▶ **Text under study**
----
Planning Magazine

What to Do When an E-Commerce Warehouse Comes to Town

Last-mile delivery centers are popping up everywhere. Here's how to reap the economic benefits, manage the influx of trucks, and mitigate air quality impacts.

Article Hero Image

In Revere, Massachusetts, Amazon Prime vans en route from the company’s “last-minute” e-commerce warehouse. Photo courtesy Metropolitan Area Planning Council.

Part of the Disruptors Series

Bellingham, Massachusetts, a suburb about 30 miles from Boston, has become a warehouse hub. Dunkin' Brands, Best Buy, Snyder's Snacks, and others operate out of large industrial buildings, with delivery trucks coming and going regularly.

But a new warehouse facility in a wooded corner of the town is different. Its trucks aren't headed to retail stores. Instead, waves of blue vans with those ubiquitous Amazon smiles are loaded with packages to be delivered directly to doorsteps. The facility is a "last-mile" e-commerce delivery center, with traffic patterns very different from the other warehouses nearby.

E-commerce is a $750 billion industry in the U. S., comprising 13.6 percent of total retail sales. Ten years ago, that number was around four percent. The dramatic increase in online buying and selling doesn't just impact the brick-and-mortar stores. It's also fueling an unprecedented transformation of the industrial warehouse marketplace and having major effects on land use, transportation, air quality, and equity.
----
▶ **Input data**
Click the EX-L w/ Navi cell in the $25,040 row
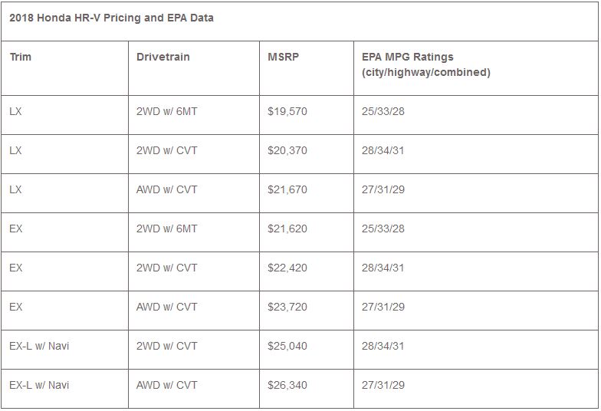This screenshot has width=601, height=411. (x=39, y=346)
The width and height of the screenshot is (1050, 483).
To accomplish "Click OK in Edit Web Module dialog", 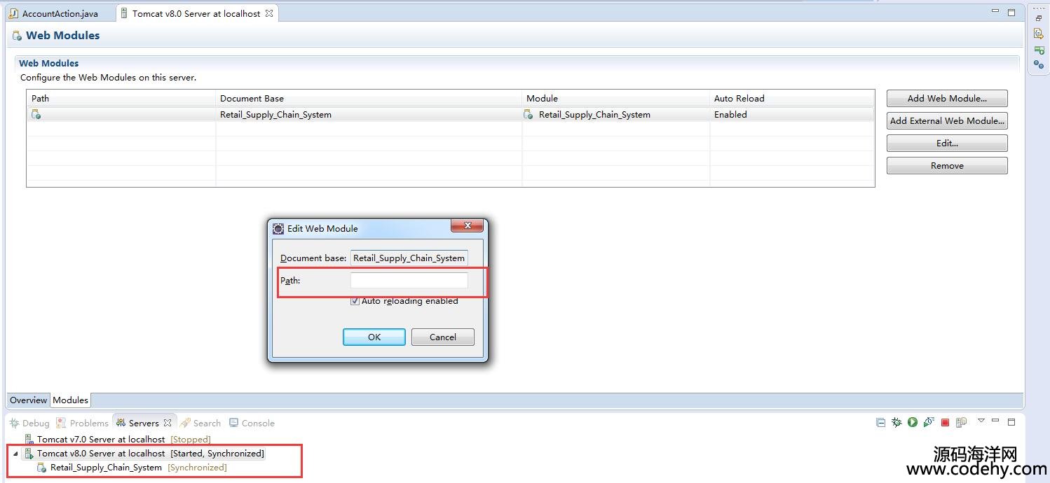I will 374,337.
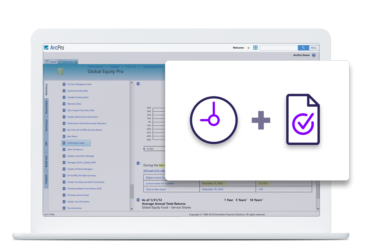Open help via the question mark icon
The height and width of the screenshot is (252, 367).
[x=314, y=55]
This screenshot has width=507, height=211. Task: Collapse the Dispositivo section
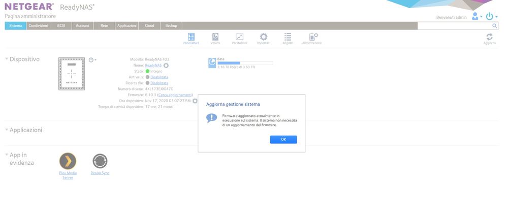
----
▶ **Work order**
Based on the article about e-commerce warehouses, is each statement true? Answer yes or no for each and quote the words from the article that decide it.
(a) Bellingham is about 30 miles from Boston.
(b) The trucks from the new warehouse in Bellingham carry goods to retail stores.
(c) Ten years ago, e-commerce made up about 13.6 percent of total U.S. retail sales.
The listing comes from a different source than the article.

▶ **Result of the exercise**
(a) Yes: "a suburb about 30 miles from Boston"
(b) No: "Its trucks aren't headed to retail stores."
(c) No: "Ten years ago, that number was around four percent."